Frederick H. Raab is Chief Engineer and Owner of Green Mountain Radio Research, a consulting/R&D firm which he founded in 1980. He received B.S., M.S., and Ph.D. degrees in electrical engineering from Iowa State University in 1968, 1970, and 1972. He received the I.S.U. Professional Achievement Citation in Engineering in 1995, was named an IEEE fellow in 2006, and received the IEEE MTT Pioneer award in 2019. The classic textbook Solid State Radio Engineering, coauthored by Dr. Raab was widely used and helped to educate a generation of RF engineers. Other professional achievements include publication of over 100 technical papers and award of twelve patents. He has served as technical program chairman for RF Expo East ’90 and founded technical committee MTT-17 that brought HF/VHF/UHF engineers into the expanded the IEEE MTT Society. He is a member of IEEE, HKN, Sigma Xi, AOC, RCA, and ARRL. “Fritz” is extra-class amateur-radio operator W1FR, licensed since 1961, and was coordinator of the ARRL 500-kHz experiment which was instrumental in securing the new 630-meter band.
This talk is an overview of techniques for high-efficiency RF-power amplification. First, some basic concepts about transistors and the concept of average efficiency are introduced. The characteristics of conventional amplifiers (classes A, B, and C) are then reviewed. The principles, demonstrated achievements, and practical limitations of RF-power amplifiers operating in classes D, E, and F are then discussed, followed by an explanation of continuous-mode operation. Techniques for high-efficiency linear amplification are then discussed. These include the Kahn EER technique, envelope tracking, Doherty, and Chireix outphasing, as well as high-level amplitude modulators. Finally some notes on emerging techniques are offered.

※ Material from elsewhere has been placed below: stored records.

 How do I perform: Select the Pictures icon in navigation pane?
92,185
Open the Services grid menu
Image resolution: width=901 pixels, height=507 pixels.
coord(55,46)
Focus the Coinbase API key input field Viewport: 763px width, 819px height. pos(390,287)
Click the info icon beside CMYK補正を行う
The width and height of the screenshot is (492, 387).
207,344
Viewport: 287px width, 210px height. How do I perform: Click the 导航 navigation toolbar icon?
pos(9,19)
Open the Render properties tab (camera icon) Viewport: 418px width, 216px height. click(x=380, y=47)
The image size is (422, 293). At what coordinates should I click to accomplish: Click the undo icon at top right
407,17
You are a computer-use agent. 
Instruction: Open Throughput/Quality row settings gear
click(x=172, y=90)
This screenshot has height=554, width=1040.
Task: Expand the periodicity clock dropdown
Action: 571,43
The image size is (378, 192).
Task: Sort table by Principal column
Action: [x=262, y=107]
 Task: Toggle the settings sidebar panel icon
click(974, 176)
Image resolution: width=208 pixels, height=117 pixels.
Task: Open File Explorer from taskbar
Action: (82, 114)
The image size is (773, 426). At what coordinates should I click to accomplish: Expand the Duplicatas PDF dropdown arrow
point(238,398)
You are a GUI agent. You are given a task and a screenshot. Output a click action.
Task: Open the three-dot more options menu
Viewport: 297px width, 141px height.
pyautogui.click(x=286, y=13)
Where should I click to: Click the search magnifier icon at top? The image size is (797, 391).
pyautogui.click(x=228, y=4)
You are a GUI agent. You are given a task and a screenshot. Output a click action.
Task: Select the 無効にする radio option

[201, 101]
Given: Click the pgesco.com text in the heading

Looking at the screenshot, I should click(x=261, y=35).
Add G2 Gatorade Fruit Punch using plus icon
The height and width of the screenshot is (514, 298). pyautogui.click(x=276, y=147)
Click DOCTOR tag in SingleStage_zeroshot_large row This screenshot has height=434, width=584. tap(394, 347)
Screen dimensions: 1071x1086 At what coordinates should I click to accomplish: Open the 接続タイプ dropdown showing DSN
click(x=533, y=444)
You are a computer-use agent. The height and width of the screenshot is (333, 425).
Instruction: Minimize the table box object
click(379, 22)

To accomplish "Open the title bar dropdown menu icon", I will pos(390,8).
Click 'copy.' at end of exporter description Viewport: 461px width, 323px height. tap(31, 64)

This talk introduces engineers to the basic concepts of RF-power amplifiers and the organization of transmitters. First, the characteristics of RF-power transistors are presented and construction techniques are outlines. Next, linear power amplifiers (classes A and B) are discussed. The discussion includes basic principles and equations. Switch-mode (high-efficiency) RF power amplifiers are then presented, including classes D, E, and F. Finally, the basic concepts for organizing transmitters are presented, including power combiners, corporate structure, predistortion, linear-amplifier chains, EER/ET architectures, Doherty, and outphasing.
This talk provides an overview of the applications of RF power. It begins with the history of how RF power was generated. Next is a short overview of RF power amplifiers, transistors, and transmitters. The talk then presents numerous applications including broadcast, communication, and navigation and radar. Finally it describes systems for applications such as RF heating, Magnetic-Resonance Imaging, and particle accelerators.
The Kahn envelope-elimination and restoration (EER) technique allows efficient but nonlinear RF amplifiers to be used to implement a high-efficiency linear transmitter. Fundamentally, a narrowband RF signal is regarded as simultaneous amplitude and phase modulation. The phase-modulated carrier is amplified efficiently by a chain of nonlinear RF amplifiers and the envelope is restored by high-level amplitude modulation of the final amplifier. This talk reviews the concept of average efficiency and then reviews the principles and requirements for the EER technique.
Recently marketed “low-cost” RF-power MOSFETs in plastic TO-247 packages are capable of generating significant RF power at high efficiency in single-frequency RF applications. This paper explores the use of these MOSFETs in broadband power amplifiers. PAs operating in classes D, DE, and E are compared.